ÁNGELUS
Palacio apostólico de Castelgandolfo, Domingo 1 de agosto de 2010

Queridos hermanos y hermanas:

Estos días se celebra la memoria litúrgica de algunos santos. Ayer recordamos a san Ignacio de Loyola, fundador de la Compañía de Jesús. Vivió en el siglo XVI; se convirtió leyendo la vida de Jesús y de los santos durante una larga hospitalización causada por una herida de batalla. Se quedó tan impresionado con aquellas páginas que decidió seguir al Señor. Hoy recordamos a san Alfonso María de Ligorio, fundador de los Redentoristas; vivió en el siglo XVIII y fue proclamado patrono de los confesores por el venerable Pío XII. Tuvo la conciencia de que Dios quiere que todos sean santos, cada uno según su propio estado, naturalmente. Esta semana la liturgia nos propone además a san Eusebio, primer obispo del Piamonte, valiente defensor de la divinidad de Cristo; y, finalmente, la figura de san Juan María Vianney, el cura de Ars, quien guió con su ejemplo el Año sacerdotal recién concluido y a cuya intercesión confío de nuevo a todos los pastores de la Iglesia. Empeño común de estos santos fue salvar a las almas y servir a la Iglesia con sus respectivos carismas, contribuyendo a renovarla y a enriquecerla. Estos hombres adquirieron "un corazón sabio" (Sal 89, 12) acumulando lo que no se corrompe y desechando cuanto irremediablemente es voluble en el tiempo: el poder, la riqueza y los placeres efímeros. Al elegir a Dios, poseyeron todo lo necesario, pregustando desde la vida terrena la eternidad (cf. Qo 1, 1-5)

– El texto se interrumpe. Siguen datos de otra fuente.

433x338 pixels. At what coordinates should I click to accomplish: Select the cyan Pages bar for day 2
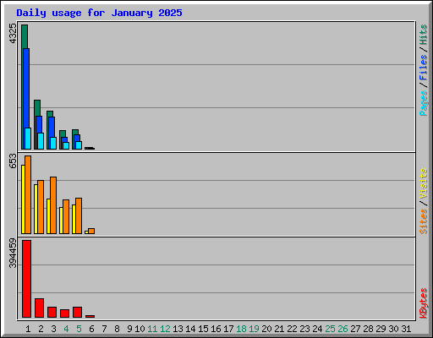41,141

En el Evangelio de este domingo, la enseñanza de Jesús se refiere precisamente a la verdadera sabiduría y está introducida por la petición de uno entre la multitud: "Maestro, di a mi hermano que reparta conmigo la herencia" (Lc 12, 13). Jesús, respondiendo, pone en guardia a quienes le oyen sobre la avidez de los bienes terrenos con la parábola del rico necio, quien, habiendo acumulado para él una abundante cosecha, deja de trabajar, consume sus bienes divirtiéndose y se hace la ilusión hasta de poder alejar la muerte. "Pero Dios le dijo: "¡Necio! Esta misma noche te reclamarán el alma; las cosas que preparaste, ¿para quién serán?"" (Lc 12, 20). El hombre necio, en la Biblia, es aquel que no quiere darse cuenta, desde la experiencia de las cosas visibles, de que nada dura para siempre, sino que todo pasa: la juventud y la fuerza física, las comodidades y los cargos de poder. Hacer que la propia vida dependa de realidades tan pasajeras es, por lo tanto, necedad. El hombre que confía en el Señor, en cambio, no teme las adversidades de la vida, ni siquiera la realidad ineludible de la muerte: es el hombre que ha adquirido "un corazón sabio", como los santos.

Al dirigir nuestra oración a María santísima, deseo recordar otras fiestas significativas: mañana se podrá ganar la indulgencia de la Porciúncula o "el Perdón de Asís", que obtuvo san Francisco en 1216 del Papa Honorio III; el jueves 5 de agosto, conmemorando la Dedicación de la Basílica de Santa María La Mayor, honraremos a la Madre de Dios, aclamada con este título en el concilio de Éfeso del año 431; y el próximo viernes, aniversario de la muerte del Papa Pablo VI, celebraremos la fiesta de la Transfiguración del Señor. La fecha del 6 de agosto, considerada el culmen de la luz estival, se eligió para significar que el esplendor del Rostro de Cristo ilumina el mundo entero.

Deseo expresar viva satisfacción por la entrada en vigor, precisamente hoy, de la Convención sobre la prohibición de las bombas de racimo que provocan daños inaceptables a los civiles. Mi primer pensamiento se dirige a las numerosas víctimas que han sufrido y siguen sufriendo graves daños físicos y morales, hasta la pérdida de la vida, a causa de estos insidiosos artefactos cuya permanencia en el terreno con frecuencia obstaculiza largamente la reanudación de las actividades diarias de comunidades enteras. Con la entrada en vigor de la nueva Convención, a cuya adhesión exhorto a todos los Estados, la comunidad internacional ha demostrado sabiduría, prudencia y capacidad para perseguir un resultado significativo en el campo del desarme y del derecho humanitario internacional. Mi deseo y aliento es que se continúe cada vez con mayor vigor en este camino, para la defensa de la dignidad y de la vida humana, para la promoción del desarrollo humano integral, para el establecimiento de un orden internacional pacífico y para la realización del bien común de todas las personas y de todos los pueblos.